*Exercise requirements*
When you reach the line that contains "You are a computer-use agent. The height" in the data below, start reproducing lines exactly, and stop after the line that contains "Task: Go up one folder with up arrow".
+===+
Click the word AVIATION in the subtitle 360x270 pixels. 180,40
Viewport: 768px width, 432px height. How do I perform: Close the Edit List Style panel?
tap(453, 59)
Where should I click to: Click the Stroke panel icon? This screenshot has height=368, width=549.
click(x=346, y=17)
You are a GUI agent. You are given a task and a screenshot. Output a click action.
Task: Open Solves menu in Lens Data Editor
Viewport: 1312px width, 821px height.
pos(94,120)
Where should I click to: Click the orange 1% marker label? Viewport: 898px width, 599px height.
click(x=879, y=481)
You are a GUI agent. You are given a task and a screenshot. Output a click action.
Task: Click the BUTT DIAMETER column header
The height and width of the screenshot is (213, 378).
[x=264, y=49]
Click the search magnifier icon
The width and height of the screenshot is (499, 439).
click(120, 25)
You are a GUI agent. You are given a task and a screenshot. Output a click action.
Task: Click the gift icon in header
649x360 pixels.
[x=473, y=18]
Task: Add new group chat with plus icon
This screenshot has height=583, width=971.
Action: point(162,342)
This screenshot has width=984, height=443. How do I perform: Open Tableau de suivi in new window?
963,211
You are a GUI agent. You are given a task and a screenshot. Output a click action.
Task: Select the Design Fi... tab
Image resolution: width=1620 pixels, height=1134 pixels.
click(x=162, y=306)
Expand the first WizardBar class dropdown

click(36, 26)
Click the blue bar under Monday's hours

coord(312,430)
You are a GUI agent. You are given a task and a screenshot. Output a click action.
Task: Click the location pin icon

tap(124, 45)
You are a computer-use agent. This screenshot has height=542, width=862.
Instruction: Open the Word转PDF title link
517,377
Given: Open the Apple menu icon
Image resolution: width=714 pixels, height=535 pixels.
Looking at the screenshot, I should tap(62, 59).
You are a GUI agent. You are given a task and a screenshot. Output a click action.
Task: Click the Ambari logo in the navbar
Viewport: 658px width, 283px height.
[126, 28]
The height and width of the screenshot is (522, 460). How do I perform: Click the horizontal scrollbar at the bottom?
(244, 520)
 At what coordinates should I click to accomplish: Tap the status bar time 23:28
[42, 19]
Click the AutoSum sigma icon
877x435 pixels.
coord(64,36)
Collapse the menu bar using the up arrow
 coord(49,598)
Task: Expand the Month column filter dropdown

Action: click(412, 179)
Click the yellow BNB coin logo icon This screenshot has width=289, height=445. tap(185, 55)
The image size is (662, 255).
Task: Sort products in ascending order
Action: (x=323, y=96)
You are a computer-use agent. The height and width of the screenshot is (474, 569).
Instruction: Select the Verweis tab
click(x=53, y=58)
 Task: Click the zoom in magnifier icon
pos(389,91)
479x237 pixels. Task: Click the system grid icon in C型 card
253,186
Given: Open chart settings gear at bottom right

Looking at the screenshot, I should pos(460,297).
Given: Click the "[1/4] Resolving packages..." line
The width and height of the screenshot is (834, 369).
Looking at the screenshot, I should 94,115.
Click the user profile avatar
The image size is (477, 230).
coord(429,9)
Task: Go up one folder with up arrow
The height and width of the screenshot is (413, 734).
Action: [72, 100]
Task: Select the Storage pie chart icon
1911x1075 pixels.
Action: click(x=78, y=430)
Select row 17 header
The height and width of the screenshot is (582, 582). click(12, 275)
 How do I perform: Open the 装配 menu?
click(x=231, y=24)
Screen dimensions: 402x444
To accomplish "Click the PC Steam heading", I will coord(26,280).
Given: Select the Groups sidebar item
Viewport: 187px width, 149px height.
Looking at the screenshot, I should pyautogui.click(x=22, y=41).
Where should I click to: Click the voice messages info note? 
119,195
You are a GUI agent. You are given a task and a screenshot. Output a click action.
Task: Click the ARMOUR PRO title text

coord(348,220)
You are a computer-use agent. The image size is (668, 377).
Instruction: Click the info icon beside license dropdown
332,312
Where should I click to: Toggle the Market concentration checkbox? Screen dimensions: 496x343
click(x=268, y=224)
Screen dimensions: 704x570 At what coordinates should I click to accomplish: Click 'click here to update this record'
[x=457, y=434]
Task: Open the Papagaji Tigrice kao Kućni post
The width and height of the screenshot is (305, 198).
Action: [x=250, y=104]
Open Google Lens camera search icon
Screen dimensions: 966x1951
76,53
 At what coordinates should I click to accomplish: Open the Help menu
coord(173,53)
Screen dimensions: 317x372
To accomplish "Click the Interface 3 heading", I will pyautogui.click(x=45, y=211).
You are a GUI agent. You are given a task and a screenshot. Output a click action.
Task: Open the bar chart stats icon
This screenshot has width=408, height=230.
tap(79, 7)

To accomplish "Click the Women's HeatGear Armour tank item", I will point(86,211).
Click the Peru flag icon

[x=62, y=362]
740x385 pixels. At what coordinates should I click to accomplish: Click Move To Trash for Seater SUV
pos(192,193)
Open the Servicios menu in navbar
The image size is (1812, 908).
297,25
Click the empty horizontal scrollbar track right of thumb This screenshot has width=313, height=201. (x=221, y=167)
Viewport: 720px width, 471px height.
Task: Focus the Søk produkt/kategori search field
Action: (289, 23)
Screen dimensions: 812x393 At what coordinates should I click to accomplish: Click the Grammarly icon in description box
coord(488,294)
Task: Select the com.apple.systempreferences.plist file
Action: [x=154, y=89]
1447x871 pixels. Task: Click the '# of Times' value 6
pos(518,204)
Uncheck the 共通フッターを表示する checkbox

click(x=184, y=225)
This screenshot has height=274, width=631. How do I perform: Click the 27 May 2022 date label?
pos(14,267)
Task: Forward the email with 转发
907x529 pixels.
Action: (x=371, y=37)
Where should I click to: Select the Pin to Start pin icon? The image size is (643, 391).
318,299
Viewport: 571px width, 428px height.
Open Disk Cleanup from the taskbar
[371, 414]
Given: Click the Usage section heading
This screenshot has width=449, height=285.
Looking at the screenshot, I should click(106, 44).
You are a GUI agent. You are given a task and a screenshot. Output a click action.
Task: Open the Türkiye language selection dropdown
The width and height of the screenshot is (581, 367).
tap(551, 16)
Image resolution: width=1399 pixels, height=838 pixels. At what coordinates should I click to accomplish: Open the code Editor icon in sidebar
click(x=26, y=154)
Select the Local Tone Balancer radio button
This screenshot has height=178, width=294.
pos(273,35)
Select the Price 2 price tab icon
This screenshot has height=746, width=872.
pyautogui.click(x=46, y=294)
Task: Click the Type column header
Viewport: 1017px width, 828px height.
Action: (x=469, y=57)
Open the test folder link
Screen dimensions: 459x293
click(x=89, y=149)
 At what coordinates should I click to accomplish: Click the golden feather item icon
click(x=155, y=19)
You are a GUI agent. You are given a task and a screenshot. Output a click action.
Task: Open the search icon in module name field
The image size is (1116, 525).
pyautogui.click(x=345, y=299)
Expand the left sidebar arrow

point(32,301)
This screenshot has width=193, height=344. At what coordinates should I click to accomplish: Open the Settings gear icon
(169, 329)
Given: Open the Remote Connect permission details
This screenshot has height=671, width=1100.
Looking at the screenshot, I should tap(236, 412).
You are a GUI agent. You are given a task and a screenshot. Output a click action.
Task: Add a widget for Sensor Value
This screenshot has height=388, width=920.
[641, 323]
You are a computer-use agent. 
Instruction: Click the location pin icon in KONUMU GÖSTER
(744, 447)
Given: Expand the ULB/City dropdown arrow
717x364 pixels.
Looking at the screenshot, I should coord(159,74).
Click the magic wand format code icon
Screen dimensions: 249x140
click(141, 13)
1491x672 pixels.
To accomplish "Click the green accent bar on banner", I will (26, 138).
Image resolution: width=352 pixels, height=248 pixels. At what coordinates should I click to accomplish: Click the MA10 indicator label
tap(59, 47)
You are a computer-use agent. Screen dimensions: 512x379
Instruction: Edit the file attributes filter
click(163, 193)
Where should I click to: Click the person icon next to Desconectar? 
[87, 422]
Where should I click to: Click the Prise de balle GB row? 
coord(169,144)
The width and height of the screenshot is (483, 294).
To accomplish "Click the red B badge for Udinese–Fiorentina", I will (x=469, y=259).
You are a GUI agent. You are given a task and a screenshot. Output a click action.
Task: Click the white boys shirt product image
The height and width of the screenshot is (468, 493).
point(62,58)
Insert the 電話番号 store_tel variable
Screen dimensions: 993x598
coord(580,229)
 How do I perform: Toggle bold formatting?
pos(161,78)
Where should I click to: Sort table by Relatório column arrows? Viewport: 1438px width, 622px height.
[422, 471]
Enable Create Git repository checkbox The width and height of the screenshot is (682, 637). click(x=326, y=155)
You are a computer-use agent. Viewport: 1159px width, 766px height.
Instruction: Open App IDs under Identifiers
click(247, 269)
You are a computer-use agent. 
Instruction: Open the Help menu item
+===+
*Result of this task*
You are a computer-use agent. The height and width of the screenshot is (474, 569).
Instruction: Select the Verweis tab
click(x=53, y=58)
 Task: Click the zoom in magnifier icon
pos(389,91)
479x237 pixels. Task: Click the system grid icon in C型 card
253,186
Given: Open chart settings gear at bottom right

Looking at the screenshot, I should pos(460,297).
Given: Click the "[1/4] Resolving packages..." line
The width and height of the screenshot is (834, 369).
Looking at the screenshot, I should 94,115.
Click the user profile avatar
The image size is (477, 230).
coord(429,9)
Task: Go up one folder with up arrow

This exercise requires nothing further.